> Your objective
Recast the lines as a JSON list of strings, one string per line and blank lines omitted, starting at the line that contains "855x481 pixels. At" and stopping after the line that contains "Open Sarah Schlank's".

----

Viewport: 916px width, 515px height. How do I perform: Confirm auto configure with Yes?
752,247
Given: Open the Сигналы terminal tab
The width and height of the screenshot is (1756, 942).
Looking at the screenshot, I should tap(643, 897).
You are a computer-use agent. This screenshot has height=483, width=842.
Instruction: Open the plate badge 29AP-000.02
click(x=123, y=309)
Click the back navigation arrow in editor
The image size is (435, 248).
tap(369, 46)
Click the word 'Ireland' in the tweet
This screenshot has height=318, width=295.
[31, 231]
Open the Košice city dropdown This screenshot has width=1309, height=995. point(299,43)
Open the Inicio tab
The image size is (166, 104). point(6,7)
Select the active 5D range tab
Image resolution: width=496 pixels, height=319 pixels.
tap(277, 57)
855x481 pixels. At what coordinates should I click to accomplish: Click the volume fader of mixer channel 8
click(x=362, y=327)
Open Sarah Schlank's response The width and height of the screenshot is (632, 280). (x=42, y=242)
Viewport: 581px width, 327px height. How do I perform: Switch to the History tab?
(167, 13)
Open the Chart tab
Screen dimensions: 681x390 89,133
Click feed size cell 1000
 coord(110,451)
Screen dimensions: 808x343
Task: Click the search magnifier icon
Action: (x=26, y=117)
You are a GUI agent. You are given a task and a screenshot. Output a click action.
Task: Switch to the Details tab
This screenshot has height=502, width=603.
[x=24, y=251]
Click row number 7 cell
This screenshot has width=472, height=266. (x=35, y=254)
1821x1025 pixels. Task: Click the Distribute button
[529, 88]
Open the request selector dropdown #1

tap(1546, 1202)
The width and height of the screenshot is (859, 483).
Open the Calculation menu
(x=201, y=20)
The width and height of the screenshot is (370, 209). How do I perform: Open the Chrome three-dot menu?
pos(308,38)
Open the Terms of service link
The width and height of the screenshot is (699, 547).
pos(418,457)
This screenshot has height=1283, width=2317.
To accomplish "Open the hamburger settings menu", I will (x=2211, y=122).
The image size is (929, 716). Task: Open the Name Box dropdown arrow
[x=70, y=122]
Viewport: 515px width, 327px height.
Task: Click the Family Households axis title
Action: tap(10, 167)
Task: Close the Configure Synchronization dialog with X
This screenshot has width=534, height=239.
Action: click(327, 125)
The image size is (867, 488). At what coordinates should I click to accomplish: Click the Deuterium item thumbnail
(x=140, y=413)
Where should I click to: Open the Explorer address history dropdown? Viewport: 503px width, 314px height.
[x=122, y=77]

----

> Complete output
[
  "855x481 pixels. At what coordinates should I click to accomplish: Click the volume fader of mixer channel 8",
  "click(x=362, y=327)",
  "Open Sarah Schlank's response The width and height of the screenshot is (632, 280). (x=42, y=242)"
]